**Lesetext:**
= = = =

# schonmal wer an nen riemen gedacht?



## hst_trialer (14. April 2008)

hab gerade ein nettes bildchen erhalten aus der dirt/street szene...







sollte man sich nicht mal sowas auch für ne trial hütte überlegen. könnte eventuell, bei vernünftiger auslegung auch gewichtsvorteile bringen, immerhin können die zahnscheiben durchaus aus carbon oder so sein, da die verschleißeigenschaften geringer als metall auf metall sind...  

feuer frei, gebt mal ne kritik!!


----------



## Icke84 (14. April 2008)

hm, aber wie siehts mit der dehnung von dem riemen aus?

denke das ist das größe problem


----------



## MTB-News.de




----------



## alöx (14. April 2008)

Darf sich so ein Keilriemen dehnen wenn der Motor läuft? Kann ich mir nicht vorstellen... also warum dann am Rad?


----------



## Eisbein (14. April 2008)

sehr witterungs anfällig würde ich mal behaupten.

Wurde aber schon mal diskutiert.

= = = =

**Schriftliche Aufgabe:** Wiederholen Sie wortgetreu den Teil der Forumsdiskussion zum Riemenantrieb, der mit „hab gerade ein“ beginnt und sich bis einschließlich „auf metall sind...“ fortsetzt. Die anschließenden Daten haben mit der Forumsdiskussion zum Riemenantrieb nichts zu tun.

In einem Datensatz enthaltene Daten:
= = = =

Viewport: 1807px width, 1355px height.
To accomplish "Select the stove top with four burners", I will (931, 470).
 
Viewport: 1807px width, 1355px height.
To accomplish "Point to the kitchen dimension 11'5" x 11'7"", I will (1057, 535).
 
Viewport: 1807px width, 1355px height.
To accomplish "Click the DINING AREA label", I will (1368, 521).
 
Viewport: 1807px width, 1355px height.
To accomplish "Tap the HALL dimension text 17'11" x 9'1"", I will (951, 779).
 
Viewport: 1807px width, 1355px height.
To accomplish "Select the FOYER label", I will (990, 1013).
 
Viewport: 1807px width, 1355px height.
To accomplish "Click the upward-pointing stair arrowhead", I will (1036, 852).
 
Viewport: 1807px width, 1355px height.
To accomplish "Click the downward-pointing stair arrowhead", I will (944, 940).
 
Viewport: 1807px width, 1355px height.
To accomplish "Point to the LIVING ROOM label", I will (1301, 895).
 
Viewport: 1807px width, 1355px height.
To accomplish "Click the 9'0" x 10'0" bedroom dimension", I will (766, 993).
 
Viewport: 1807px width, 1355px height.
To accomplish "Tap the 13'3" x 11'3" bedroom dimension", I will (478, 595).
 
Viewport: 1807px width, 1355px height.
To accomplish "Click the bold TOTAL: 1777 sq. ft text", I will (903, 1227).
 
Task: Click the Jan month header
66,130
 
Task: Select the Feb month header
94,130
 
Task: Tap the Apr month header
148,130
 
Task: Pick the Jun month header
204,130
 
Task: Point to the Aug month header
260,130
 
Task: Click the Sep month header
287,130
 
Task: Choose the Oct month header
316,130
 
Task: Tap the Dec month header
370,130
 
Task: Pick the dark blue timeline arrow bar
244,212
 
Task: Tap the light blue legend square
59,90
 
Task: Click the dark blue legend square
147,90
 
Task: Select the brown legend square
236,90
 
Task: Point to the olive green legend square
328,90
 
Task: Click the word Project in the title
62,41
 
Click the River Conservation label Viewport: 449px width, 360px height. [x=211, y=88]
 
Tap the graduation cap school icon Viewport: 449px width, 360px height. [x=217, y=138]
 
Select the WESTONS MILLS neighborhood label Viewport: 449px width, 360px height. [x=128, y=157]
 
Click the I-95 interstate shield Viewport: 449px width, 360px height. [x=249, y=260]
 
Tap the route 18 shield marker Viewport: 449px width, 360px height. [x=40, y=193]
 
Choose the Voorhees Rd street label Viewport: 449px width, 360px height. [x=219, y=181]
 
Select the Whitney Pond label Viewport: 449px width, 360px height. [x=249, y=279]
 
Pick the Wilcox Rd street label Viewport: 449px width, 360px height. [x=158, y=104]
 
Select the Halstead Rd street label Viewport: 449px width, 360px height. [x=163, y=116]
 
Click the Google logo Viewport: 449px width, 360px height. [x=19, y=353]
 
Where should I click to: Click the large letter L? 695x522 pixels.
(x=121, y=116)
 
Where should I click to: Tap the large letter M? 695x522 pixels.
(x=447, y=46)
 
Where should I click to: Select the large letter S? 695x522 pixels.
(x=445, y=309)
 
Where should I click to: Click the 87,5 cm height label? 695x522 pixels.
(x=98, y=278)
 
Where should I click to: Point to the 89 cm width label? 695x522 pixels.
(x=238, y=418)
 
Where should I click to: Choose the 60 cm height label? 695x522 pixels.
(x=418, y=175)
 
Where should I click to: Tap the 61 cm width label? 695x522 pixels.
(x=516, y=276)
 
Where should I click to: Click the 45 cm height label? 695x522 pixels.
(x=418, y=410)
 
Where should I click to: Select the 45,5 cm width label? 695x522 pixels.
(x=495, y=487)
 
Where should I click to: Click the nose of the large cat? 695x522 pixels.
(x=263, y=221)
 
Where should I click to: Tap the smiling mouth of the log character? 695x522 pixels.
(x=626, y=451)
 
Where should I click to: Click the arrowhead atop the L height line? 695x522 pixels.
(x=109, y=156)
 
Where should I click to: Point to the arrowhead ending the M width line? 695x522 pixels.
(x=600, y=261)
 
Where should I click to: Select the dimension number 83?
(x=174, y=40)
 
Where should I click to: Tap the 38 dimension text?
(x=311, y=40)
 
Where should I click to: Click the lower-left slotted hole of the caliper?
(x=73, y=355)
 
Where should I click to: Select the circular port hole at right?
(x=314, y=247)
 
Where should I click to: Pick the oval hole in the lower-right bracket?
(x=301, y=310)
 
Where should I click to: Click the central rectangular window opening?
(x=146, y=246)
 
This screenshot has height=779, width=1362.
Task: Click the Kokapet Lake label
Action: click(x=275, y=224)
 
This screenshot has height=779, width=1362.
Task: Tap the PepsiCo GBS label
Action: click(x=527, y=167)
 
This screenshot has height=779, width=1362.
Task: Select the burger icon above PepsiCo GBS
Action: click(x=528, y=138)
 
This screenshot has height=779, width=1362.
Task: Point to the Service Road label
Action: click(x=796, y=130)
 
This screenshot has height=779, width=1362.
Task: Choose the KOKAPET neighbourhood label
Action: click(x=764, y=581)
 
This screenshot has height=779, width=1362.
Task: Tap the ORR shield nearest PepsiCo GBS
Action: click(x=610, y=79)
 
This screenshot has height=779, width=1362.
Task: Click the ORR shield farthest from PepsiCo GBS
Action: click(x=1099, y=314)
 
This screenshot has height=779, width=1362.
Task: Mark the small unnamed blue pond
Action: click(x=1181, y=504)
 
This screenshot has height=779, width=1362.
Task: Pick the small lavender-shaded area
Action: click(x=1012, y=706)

= = = =

**Korrekte Antwort:**
hab gerade ein nettes bildchen erhalten aus der dirt/street szene...







sollte man sich nicht mal sowas auch für ne trial hütte überlegen. könnte eventuell, bei vernünftiger auslegung auch gewichtsvorteile bringen, immerhin können die zahnscheiben durchaus aus carbon oder so sein, da die verschleißeigenschaften geringer als metall auf metall sind...